If thy are gonna pay you to cut the wall and redo piping then I'd do it,and they would be responsible for repairing wall,otherwise is leave it alone:yes:


----------



## Tommy plumber (Feb 19, 2010)

ShaneP said:


> Maybe he had not been paid for the rough in and just needed to finish to get paid. Homeowners do that kind of thing all the time." Oh I didn't know I needed to tell you that I decided to go with two lavs before the drywall went up. Oops sorry! No big deal you can make it work right?"












That requires a 'change order' which is a legal amendement to an existing contract. When the customer just wants to 'make a small change' which changes the scope of work, the contractor fills out a change order which lists the change and the price for that change, then gets the customer to sign it. This amends the original contract. The original contract price can either decrease, increase or remain the same.

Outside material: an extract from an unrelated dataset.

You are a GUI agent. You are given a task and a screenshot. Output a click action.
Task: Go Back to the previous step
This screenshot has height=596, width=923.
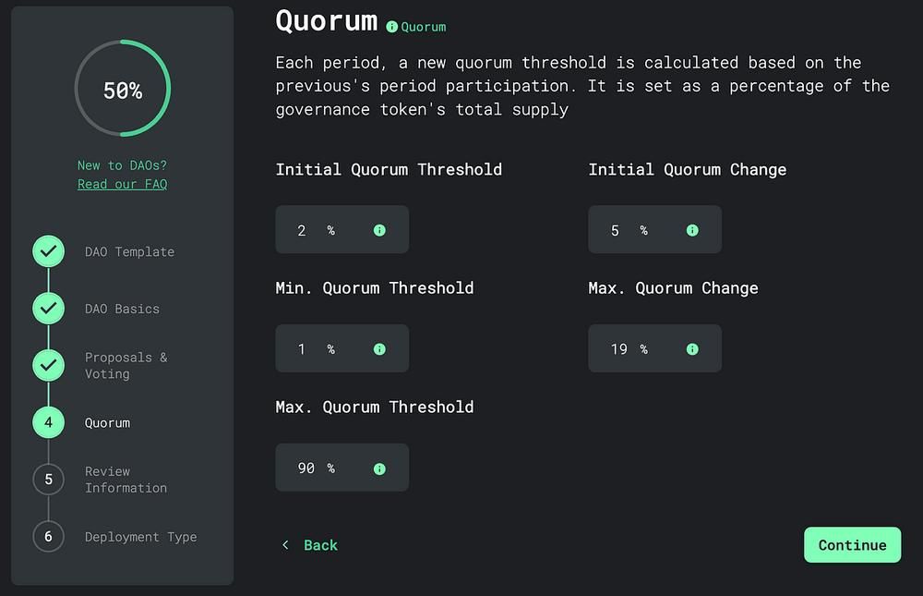point(310,545)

I asked several times if the orig. poster asked the customer for more money since his scope of work increased. But no response was ever given.


----------



## ShaneP (Nov 20, 2011)

I am not sure of his exact situation either. I know personally sometimes you just get into a verbal agreement thinking no contract is needed. As usual it is best to keep it professional and have a written contract.


----------



## Rando (Dec 31, 2012)

Looks like it will work just fine to me.


----------



## mrjasontgreek (May 21, 2014)

Carcharodon said:


> Some amount of high horses here, its a freakin lav drain not life or death, sometimes you got to think outside the box and make things work with the scenario you are given.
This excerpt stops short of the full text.